Morocco Bets on Its Own Startups
The most visible domestic story at this year’s edition is the expanded Morocco 300 initiative. The programme brings 300 Moroccan startups to the floor, representing 31 sectors and 32 cities across the Kingdom. Morocco’s Digital Development Agency framed the initiative as an effort to accelerate the internationalisation of local companies, giving them a platform to engage with a global network of investors, tech executives, and corporate buyers.
Morocco’s Minister of Digital Transition, Amal El Fallah Seghrouchni, set the tone at the event’s pre-launch press conference. “For us, GITEX is not just an exhibition,” she said. “It is a major opportunity to develop digitalisation and artificial intelligence in Morocco, to support startups, and to showcase the capabilities of our youth to the world.”
$350 Billion in Investor Capital on the Ground
The startup showcase sits inside a broader programme called North Star Africa. Following a record-breaking 2025 in which African startups secured $3.9 billion in funding, the programme offers over 800 local and international startups the opportunity to pitch, grow, and attract investment. The investor access is significant: more than 400 investors representing $350 billion in assets will be on the ground, actively evaluating the continent’s next generation of high-growth ventures.
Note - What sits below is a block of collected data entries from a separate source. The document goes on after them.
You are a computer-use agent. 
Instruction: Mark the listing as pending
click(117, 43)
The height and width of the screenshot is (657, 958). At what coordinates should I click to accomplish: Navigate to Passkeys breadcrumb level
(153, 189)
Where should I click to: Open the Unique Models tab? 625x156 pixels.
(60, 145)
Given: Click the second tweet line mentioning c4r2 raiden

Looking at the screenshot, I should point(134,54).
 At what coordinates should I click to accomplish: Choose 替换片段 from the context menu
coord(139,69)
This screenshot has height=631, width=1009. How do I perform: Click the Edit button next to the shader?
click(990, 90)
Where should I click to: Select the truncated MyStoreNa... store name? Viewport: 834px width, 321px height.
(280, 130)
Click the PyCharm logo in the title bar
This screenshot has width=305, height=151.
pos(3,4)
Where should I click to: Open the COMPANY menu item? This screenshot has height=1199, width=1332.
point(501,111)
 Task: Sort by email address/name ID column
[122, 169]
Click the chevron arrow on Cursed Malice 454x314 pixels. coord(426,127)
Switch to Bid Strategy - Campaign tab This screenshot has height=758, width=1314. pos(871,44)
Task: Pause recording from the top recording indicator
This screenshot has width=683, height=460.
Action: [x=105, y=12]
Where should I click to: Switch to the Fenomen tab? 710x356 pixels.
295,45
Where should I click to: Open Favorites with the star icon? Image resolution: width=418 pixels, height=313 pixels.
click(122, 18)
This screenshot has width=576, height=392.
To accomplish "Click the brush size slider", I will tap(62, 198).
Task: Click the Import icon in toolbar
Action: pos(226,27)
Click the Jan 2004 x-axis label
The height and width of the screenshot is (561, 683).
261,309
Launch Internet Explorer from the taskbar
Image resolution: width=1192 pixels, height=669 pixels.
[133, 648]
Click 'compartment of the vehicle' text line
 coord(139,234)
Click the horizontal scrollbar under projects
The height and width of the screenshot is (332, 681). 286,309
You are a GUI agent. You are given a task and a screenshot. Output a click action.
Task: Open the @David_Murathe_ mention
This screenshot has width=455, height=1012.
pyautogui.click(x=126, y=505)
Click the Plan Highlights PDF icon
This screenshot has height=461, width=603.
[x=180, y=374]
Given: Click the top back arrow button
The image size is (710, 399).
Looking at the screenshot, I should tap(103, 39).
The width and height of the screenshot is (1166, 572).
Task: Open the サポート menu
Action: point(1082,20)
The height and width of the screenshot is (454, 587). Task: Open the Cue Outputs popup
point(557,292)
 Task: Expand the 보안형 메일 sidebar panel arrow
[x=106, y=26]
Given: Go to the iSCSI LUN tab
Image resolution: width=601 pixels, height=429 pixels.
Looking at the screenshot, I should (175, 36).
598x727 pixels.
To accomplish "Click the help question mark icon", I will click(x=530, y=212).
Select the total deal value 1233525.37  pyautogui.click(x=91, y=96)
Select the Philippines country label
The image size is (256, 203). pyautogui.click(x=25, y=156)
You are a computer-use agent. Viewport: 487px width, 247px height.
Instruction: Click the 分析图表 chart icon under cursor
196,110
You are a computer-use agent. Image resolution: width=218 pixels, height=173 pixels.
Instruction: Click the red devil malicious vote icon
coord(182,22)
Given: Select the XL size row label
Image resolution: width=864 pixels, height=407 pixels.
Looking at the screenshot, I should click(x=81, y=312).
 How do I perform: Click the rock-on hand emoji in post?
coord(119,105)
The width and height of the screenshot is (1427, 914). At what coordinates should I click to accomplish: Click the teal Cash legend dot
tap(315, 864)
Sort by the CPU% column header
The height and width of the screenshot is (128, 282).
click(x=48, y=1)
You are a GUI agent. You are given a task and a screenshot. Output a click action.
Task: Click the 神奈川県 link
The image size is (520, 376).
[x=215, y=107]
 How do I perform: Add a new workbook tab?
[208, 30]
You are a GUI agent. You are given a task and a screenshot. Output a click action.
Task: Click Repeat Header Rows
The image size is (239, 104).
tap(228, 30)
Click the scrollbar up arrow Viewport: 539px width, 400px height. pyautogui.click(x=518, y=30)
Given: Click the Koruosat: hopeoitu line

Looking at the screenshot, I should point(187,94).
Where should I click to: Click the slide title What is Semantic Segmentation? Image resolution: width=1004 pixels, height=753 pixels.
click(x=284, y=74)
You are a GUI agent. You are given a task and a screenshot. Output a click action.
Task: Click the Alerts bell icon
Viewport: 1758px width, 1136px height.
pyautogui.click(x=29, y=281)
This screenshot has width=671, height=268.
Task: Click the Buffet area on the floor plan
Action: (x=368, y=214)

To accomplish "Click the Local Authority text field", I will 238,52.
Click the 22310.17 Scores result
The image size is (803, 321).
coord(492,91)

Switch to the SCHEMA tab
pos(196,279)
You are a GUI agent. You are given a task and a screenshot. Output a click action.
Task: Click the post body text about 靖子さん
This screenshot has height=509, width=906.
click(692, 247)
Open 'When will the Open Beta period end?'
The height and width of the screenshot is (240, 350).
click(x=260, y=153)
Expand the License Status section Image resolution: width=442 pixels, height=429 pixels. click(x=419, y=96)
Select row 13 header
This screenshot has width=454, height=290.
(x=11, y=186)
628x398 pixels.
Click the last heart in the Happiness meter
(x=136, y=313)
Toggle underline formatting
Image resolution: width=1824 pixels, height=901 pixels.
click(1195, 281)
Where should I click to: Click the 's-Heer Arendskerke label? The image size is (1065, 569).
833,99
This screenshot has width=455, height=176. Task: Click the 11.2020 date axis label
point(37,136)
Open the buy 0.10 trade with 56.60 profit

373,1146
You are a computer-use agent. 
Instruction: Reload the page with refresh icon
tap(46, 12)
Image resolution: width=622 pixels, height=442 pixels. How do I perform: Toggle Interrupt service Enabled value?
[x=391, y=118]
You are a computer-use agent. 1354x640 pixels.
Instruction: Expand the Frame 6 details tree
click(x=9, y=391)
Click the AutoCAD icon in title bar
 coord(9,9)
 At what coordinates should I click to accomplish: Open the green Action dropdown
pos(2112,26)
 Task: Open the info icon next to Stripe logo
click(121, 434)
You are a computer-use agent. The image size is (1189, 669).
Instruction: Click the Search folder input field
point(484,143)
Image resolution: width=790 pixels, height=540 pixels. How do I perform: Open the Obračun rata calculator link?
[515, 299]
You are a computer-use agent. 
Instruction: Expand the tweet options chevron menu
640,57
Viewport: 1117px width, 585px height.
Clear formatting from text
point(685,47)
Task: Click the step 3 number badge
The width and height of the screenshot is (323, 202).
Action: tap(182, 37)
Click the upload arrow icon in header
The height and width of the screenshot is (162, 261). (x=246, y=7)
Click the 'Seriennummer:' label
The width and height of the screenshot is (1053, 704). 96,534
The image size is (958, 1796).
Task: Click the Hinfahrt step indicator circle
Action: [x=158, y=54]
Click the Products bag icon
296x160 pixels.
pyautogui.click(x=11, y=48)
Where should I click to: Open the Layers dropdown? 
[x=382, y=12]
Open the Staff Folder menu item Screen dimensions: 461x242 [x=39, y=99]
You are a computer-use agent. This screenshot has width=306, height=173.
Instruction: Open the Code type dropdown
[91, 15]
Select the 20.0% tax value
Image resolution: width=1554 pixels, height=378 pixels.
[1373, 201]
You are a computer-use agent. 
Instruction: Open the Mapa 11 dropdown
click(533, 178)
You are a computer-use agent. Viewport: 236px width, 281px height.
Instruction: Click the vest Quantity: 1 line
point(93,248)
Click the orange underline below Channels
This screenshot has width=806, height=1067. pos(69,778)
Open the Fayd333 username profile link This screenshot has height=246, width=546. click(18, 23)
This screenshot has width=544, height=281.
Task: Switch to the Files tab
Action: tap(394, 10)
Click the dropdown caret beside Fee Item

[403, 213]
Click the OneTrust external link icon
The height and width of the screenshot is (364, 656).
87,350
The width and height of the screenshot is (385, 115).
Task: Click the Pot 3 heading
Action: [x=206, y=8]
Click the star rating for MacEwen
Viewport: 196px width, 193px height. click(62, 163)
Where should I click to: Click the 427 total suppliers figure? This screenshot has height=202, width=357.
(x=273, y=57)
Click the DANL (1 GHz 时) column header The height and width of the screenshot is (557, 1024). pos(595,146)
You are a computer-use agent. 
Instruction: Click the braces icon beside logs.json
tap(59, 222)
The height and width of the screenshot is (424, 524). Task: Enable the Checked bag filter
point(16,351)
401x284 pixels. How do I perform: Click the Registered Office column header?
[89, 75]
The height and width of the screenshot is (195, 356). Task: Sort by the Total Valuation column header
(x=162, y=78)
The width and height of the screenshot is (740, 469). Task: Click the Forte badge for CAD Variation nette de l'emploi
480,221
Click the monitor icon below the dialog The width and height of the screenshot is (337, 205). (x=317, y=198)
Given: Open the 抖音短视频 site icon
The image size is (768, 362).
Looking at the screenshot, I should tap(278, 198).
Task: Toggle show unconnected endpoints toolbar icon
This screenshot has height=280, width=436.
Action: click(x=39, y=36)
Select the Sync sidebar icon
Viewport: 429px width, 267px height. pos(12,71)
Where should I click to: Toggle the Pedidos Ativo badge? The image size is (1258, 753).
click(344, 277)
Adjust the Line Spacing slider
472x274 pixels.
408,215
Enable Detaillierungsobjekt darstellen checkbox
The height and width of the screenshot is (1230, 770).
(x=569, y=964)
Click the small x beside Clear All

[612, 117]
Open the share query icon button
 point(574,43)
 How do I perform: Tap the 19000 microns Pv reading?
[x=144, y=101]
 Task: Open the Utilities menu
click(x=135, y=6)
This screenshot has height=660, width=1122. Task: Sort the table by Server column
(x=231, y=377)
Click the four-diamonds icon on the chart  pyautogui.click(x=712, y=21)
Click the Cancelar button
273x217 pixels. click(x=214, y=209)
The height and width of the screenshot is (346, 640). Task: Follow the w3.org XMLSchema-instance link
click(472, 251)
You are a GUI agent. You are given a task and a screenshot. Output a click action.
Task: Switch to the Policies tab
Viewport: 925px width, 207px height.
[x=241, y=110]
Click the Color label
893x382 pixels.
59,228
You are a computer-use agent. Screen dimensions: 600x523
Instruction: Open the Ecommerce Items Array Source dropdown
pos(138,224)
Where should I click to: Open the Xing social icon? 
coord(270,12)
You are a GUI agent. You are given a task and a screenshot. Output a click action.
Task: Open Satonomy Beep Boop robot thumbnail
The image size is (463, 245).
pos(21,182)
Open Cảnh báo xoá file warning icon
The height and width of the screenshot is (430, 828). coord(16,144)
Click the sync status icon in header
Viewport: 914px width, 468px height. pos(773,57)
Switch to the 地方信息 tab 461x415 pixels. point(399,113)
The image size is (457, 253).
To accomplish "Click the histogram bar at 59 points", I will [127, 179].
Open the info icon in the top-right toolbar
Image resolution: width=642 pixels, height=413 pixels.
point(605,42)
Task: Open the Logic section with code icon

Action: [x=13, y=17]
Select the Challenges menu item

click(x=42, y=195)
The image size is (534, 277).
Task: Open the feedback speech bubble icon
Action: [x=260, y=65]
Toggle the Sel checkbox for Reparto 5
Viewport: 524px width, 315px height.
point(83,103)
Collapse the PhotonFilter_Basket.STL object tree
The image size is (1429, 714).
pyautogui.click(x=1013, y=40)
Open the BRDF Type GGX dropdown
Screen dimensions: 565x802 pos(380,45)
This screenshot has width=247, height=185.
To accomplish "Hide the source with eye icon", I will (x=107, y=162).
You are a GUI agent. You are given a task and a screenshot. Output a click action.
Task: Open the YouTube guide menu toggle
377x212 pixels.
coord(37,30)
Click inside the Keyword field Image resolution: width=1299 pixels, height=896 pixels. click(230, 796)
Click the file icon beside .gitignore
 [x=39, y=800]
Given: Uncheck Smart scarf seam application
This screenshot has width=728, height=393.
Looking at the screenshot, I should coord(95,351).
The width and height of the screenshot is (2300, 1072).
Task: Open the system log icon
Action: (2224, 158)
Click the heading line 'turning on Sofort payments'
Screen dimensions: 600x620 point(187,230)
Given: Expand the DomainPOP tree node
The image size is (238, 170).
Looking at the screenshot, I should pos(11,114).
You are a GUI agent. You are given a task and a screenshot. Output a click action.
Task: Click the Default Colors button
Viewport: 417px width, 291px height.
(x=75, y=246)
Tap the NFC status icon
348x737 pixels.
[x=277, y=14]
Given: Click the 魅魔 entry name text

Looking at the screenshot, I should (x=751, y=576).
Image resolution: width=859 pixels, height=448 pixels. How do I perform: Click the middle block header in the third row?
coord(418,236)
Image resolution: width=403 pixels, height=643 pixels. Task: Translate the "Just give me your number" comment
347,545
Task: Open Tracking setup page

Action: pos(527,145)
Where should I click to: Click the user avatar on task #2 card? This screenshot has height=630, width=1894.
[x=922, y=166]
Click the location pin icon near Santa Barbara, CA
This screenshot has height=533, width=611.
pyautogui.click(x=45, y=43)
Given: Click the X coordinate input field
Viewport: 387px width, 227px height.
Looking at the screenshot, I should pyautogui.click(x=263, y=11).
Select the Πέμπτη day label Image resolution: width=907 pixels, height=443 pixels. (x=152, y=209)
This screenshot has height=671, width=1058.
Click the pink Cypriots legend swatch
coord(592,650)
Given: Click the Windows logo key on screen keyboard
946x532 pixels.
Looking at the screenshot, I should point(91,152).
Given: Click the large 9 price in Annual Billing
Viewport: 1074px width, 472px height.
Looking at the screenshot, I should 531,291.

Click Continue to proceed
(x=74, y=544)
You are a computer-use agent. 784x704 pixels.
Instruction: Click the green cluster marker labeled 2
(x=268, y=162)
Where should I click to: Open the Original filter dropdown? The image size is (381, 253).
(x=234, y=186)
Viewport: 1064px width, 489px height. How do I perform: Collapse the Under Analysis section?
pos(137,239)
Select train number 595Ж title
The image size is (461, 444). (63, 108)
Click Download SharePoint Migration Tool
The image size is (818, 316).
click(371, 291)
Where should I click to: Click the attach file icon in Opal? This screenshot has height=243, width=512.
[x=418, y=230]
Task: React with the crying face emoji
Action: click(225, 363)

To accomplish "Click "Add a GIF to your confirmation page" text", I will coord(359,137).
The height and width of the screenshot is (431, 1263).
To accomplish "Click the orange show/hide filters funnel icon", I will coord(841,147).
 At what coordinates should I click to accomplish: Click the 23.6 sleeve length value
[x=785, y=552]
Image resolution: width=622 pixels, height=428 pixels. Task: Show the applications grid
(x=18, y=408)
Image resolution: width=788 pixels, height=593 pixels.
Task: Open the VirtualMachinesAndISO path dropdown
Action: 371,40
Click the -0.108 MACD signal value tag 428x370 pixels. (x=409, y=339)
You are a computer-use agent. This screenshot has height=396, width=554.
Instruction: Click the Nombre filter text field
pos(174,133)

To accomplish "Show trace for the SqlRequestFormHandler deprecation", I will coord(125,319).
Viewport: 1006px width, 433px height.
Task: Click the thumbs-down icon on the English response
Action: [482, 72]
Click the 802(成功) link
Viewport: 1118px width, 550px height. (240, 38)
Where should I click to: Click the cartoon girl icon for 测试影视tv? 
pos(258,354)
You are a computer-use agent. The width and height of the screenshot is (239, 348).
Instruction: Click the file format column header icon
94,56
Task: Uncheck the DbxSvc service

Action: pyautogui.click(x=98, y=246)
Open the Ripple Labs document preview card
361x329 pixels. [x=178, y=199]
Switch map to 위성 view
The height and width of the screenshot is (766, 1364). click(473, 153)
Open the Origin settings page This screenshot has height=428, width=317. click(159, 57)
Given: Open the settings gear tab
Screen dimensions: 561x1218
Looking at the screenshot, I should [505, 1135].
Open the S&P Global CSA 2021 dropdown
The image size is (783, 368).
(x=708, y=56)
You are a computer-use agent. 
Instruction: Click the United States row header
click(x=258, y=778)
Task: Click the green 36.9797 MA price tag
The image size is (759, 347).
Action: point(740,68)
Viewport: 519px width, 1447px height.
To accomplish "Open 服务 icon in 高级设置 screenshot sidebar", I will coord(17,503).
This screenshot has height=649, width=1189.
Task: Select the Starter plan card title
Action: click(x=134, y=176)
New Sectors, Same Structural Urgency
GITEX Africa 2026 introduces new sector showcases reflecting the continent’s fastest-growing technology priorities, including data centre intelligent infrastructure and a fintech and future of finance track spotlighting mobile money, AI-driven financial inclusion, and cross-border payments.
The organiser’s framing this year has shifted from exploration to execution. The event’s stated theme positions 2026 as the edition where Africa’s digital ambitions move from conversation to active implementation, a claim the continent’s startup ecosystem will now be expected to back up.